▶ _Requisitos de la tarea_
Reproduzca sin ningún cambio todas las líneas, desde la que contiene "The height and width of the screenshot is (642, 1341)." hasta la que contiene "coordinates (675, 165).", ambas incluidas.

▶ _Datos de la tarea_
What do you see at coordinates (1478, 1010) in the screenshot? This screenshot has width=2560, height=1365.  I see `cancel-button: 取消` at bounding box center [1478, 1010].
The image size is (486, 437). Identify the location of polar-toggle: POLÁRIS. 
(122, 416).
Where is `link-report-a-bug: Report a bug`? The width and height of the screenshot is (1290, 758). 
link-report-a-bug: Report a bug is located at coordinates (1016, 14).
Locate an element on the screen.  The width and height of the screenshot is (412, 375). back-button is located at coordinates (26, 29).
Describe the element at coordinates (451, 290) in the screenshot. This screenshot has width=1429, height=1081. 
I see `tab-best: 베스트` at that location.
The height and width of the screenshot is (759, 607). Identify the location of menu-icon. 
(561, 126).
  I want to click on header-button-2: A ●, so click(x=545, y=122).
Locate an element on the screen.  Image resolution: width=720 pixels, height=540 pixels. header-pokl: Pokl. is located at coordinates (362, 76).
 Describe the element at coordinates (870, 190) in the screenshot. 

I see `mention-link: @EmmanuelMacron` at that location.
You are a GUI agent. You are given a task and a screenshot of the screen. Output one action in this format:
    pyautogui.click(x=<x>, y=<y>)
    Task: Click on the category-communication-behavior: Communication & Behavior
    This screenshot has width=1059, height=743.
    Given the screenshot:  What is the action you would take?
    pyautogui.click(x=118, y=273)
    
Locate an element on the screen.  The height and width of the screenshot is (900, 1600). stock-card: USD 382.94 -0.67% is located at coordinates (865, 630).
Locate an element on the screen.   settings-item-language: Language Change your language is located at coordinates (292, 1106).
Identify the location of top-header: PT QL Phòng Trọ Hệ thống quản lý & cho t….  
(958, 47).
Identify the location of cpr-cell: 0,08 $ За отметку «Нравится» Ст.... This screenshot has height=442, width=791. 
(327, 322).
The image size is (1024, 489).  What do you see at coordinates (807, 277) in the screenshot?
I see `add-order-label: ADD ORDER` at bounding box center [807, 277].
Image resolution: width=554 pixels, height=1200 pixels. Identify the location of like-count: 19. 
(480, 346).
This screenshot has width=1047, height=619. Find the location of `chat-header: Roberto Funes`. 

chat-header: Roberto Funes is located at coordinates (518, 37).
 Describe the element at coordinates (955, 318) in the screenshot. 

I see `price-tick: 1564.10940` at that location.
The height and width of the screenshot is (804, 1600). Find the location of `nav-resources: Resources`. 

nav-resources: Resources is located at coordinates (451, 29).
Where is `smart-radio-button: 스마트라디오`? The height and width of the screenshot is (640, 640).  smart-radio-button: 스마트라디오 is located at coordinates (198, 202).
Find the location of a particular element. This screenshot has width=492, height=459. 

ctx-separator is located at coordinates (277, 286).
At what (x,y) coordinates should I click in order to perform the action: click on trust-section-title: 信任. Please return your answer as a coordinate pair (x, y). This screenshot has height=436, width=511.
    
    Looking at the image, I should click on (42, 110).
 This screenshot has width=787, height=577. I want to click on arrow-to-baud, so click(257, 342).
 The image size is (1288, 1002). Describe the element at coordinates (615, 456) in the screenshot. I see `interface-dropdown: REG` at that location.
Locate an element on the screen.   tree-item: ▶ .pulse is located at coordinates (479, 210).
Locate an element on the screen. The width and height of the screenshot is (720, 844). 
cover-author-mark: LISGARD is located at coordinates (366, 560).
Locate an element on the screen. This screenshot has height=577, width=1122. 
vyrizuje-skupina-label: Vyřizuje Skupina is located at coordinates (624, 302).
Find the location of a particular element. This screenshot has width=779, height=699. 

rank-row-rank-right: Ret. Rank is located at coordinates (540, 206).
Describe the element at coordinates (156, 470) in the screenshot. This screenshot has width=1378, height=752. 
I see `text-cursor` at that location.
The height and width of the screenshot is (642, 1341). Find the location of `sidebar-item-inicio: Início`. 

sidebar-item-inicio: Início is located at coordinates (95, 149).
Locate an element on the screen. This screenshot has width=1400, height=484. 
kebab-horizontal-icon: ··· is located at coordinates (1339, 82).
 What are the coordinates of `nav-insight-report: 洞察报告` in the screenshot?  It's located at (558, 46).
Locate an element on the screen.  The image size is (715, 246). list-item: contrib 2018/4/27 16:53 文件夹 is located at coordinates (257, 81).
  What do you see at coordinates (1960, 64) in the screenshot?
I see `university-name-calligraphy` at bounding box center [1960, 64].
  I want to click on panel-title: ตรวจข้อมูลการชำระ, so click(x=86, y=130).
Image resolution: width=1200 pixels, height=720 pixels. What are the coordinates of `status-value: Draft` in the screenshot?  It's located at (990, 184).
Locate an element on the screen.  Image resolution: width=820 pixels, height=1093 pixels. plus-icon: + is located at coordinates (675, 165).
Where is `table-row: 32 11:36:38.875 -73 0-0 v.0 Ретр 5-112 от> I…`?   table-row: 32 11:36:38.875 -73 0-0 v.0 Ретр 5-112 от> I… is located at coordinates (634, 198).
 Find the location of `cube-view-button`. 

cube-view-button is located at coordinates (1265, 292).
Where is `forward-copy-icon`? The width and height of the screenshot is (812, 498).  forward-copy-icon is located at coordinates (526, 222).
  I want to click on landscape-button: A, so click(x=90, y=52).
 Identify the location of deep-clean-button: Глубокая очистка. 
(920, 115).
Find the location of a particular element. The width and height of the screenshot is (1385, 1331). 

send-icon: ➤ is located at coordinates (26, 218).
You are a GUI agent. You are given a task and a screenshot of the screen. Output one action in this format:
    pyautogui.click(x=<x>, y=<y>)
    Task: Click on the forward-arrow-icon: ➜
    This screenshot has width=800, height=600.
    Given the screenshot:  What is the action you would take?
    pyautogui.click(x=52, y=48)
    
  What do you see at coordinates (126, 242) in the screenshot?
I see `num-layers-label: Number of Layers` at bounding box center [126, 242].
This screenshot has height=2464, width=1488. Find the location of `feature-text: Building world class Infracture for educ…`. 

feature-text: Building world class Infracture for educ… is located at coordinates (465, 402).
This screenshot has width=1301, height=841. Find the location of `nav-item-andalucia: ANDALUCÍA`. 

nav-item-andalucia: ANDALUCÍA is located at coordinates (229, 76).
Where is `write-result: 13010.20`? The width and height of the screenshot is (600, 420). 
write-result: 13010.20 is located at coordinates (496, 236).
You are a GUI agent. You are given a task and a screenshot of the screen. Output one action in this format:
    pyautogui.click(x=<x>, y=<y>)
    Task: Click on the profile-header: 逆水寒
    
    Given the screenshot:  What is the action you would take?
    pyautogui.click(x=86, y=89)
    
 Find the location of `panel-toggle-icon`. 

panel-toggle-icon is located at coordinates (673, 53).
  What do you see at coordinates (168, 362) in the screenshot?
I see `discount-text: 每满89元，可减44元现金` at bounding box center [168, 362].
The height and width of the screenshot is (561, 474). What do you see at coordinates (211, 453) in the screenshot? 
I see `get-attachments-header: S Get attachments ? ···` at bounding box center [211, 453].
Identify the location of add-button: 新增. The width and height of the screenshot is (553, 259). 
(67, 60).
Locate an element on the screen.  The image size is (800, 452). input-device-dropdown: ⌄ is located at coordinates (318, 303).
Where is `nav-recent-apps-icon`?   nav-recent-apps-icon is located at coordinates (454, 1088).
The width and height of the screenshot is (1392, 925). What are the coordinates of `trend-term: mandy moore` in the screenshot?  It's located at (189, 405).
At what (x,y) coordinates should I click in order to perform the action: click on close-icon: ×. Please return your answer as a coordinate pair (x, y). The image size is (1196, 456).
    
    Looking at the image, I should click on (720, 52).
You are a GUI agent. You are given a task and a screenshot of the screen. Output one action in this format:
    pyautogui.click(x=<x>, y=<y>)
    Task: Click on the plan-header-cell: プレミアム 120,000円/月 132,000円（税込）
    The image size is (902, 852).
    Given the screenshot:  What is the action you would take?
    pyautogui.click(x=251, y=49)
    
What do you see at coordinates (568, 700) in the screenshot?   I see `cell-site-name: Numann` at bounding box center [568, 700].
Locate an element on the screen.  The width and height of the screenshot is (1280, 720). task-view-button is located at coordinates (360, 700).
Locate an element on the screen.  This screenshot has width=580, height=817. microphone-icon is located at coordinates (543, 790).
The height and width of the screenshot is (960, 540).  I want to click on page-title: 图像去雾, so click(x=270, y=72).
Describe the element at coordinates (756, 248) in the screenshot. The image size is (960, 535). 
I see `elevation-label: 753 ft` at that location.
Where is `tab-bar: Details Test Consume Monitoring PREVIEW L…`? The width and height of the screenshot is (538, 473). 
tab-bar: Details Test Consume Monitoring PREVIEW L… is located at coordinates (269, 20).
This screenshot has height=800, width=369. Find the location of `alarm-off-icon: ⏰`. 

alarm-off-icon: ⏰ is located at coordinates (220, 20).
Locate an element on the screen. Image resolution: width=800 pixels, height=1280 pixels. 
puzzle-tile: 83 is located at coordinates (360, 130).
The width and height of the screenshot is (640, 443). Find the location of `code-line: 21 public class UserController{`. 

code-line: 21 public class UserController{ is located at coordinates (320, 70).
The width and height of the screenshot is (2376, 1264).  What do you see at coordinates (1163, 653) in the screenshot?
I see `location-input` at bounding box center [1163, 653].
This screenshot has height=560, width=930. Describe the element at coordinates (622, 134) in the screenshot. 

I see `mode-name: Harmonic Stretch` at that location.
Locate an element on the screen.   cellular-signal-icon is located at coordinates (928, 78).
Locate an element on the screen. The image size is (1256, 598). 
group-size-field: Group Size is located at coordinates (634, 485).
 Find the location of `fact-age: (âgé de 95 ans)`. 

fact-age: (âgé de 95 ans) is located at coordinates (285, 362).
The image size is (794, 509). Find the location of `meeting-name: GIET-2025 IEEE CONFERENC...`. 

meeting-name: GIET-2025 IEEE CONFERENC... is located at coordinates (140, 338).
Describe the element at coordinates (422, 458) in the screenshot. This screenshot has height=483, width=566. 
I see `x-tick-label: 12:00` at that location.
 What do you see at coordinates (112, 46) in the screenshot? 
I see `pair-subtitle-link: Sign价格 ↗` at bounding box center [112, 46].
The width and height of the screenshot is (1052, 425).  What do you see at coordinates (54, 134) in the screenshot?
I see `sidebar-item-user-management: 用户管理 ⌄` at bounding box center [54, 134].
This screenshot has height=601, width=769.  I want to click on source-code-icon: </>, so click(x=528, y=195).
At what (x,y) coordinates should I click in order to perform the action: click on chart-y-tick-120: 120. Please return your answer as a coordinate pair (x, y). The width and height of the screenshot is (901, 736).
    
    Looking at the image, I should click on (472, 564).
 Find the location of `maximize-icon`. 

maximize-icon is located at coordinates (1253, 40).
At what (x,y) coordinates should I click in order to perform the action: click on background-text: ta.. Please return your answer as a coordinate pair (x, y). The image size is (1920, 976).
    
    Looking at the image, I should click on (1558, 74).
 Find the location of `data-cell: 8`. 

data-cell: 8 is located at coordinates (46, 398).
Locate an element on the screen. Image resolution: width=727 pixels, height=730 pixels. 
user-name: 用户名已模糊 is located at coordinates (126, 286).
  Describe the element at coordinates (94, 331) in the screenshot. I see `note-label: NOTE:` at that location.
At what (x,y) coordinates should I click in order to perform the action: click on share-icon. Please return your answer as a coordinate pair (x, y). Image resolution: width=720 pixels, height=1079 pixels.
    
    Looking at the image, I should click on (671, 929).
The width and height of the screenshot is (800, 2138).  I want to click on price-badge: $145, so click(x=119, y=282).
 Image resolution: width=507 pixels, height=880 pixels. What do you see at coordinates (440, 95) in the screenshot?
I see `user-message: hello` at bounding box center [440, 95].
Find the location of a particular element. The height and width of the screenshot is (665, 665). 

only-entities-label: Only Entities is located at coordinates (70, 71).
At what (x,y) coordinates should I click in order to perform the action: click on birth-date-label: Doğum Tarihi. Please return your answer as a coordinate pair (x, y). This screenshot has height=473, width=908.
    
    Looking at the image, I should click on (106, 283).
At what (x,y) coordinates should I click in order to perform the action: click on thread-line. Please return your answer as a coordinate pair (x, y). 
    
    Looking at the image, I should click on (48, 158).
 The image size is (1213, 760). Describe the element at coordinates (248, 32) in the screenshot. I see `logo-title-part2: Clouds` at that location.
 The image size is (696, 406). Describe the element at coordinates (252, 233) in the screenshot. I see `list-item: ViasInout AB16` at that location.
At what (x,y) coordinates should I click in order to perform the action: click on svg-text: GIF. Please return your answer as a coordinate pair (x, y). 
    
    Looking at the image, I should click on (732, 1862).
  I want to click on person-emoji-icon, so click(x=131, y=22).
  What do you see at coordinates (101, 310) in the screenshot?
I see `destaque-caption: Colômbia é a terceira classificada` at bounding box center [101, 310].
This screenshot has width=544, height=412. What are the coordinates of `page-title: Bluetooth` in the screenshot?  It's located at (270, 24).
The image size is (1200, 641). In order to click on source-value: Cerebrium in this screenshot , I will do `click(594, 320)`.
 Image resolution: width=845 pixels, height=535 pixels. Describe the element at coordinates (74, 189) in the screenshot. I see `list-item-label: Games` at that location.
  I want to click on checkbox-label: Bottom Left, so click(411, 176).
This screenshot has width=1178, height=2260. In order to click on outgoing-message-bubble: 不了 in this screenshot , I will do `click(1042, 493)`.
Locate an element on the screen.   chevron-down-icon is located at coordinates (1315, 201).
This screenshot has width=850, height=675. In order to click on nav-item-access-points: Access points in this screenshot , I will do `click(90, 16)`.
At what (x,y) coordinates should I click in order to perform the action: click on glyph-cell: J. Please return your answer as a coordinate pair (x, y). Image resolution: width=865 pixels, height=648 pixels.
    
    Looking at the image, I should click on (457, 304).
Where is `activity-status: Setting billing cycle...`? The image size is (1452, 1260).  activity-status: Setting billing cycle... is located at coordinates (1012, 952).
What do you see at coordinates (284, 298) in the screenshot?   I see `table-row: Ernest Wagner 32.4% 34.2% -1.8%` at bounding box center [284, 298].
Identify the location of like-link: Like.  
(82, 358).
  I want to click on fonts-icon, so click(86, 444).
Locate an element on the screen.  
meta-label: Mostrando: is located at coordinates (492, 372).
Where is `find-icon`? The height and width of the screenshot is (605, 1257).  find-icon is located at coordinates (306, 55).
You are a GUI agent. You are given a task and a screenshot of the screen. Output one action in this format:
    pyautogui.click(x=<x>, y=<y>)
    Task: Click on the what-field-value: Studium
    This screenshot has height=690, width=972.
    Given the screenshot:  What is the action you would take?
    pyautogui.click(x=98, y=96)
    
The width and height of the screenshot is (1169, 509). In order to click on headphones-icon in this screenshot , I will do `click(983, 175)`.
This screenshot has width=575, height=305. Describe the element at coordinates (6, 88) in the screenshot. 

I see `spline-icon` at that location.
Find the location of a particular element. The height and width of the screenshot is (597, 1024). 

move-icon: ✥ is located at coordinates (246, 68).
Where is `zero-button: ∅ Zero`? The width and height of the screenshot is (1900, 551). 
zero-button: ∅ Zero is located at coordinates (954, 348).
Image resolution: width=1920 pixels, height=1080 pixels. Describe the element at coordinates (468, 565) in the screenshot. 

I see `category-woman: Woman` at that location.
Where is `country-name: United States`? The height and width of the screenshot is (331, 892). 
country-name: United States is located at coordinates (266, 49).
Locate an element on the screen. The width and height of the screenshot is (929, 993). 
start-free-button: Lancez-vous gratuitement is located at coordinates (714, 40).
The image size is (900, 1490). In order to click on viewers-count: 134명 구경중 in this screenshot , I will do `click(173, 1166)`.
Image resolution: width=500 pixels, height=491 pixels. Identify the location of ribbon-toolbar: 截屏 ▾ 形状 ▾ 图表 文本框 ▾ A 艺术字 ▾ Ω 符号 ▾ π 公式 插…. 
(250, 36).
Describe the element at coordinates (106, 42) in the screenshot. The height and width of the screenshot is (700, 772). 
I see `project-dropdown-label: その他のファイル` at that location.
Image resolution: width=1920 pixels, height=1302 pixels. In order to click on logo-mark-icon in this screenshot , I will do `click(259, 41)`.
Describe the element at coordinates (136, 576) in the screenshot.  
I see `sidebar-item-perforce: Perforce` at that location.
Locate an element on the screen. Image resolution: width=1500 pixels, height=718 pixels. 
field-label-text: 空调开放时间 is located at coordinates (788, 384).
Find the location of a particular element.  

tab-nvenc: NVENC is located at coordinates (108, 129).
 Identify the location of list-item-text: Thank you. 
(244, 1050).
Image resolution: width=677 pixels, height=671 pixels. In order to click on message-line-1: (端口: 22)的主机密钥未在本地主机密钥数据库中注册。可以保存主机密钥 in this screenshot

▶ _Su solución_
The height and width of the screenshot is (642, 1341). Find the location of `sidebar-item-inicio: Início`. 

sidebar-item-inicio: Início is located at coordinates (95, 149).
Locate an element on the screen. This screenshot has width=1400, height=484. 
kebab-horizontal-icon: ··· is located at coordinates (1339, 82).
 What are the coordinates of `nav-insight-report: 洞察报告` in the screenshot?  It's located at (558, 46).
Locate an element on the screen.  The image size is (715, 246). list-item: contrib 2018/4/27 16:53 文件夹 is located at coordinates (257, 81).
  What do you see at coordinates (1960, 64) in the screenshot?
I see `university-name-calligraphy` at bounding box center [1960, 64].
  I want to click on panel-title: ตรวจข้อมูลการชำระ, so click(x=86, y=130).
Image resolution: width=1200 pixels, height=720 pixels. What are the coordinates of `status-value: Draft` in the screenshot?  It's located at (990, 184).
Locate an element on the screen.  Image resolution: width=820 pixels, height=1093 pixels. plus-icon: + is located at coordinates (675, 165).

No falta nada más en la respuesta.